Hacía varias jornadas que se habían adentrado en los territorios de la Decápolis, parte de la más oriental de las provincias del magno Imperio Romano. Las diez ciudades semi-independientes que la formaban vivían en una delicada y relativa autonomía política, aunque siempre mantenidas bajo el cuidado del águila romana. Las legiones de la Ciudad Eterna dejaron una fuerte impronta en la región. Las ciudades habían sido reconstruidas, al menos en parte, siguiendo los patrones del arte y la arquitectura romanos. Pero la influencia romana se notaba sobre todo en la extensa red de empedradas calzadas que unía las ciudades, que facilitaban la comunicación y el comercio, pero también hacían fácil el encontrarse con una patrulla de legionarios. Esto podía resultar en una situación cuando menos difícil e incómoda, como la experiencia ya les había demostrado, para aquellos que se mostraban reacios a declarar el motivo de su viaje al interior del imperio del César.

—Será mejor que acampemos para pasar la noche.

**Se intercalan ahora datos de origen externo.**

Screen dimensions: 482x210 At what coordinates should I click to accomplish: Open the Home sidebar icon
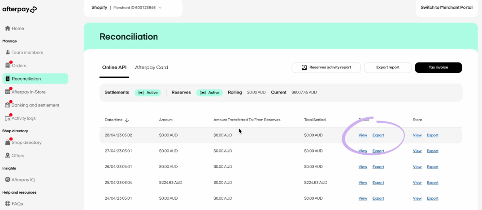[8, 28]
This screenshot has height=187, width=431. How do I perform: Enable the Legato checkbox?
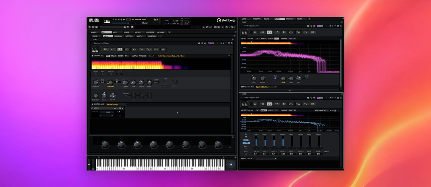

Si mañana queremos llegar a la ciudad, mejor que estemos descansados y frescos —dijo Melchor con su inteligente y práctica actitud. Su voz era honda y profunda, como la de un barítono, sorprendente en un hombre de tan pequeño tamaño.

—Sí, será lo mejor. Siento que mis viejos huesos anhelan un merecido descanso —replicó Baltasar con una clara expresión de alivio en su cara de ébano.

Baltasar era un hombre extraordinariamente alto y enjuto, lo que lo obligaba a plegarse sobre el camello en una postura de lo más inestable y muy poco gallarda. Incluso había llegado a incitar la burla de los desarrapados niños en algunas de las muchas poblaciones que atravesaron durante el largo viaje. Era de piel oscura como la noche, las manos y los pies de proporciones colosales, desmedidos en un hombre de su extrema delgadez. En su cara de labios prominentes, no se adivinaba ni el más minúsculo rastro de vello, si se exceptuaban las tenues y delgadas cejas. Esto fue un motivo de frustración para Baltasar desde el comienzo de sus estudios en las artes de la sabiduría arcana. Como de todos es sabido, los hombres sabios suelen lucir largas y frondosas barbas que simbolizan su despego de las actividades cotidianas en las que se ocupan el resto de los mortales. La longitud de la barba de un sabio es una precisa medida de los años dedicados al desentrañamiento de las verdades del mundo. Cuanto más larga fuese la barba, mayor era el prestigio y respeto del que el sabio disfrutaba.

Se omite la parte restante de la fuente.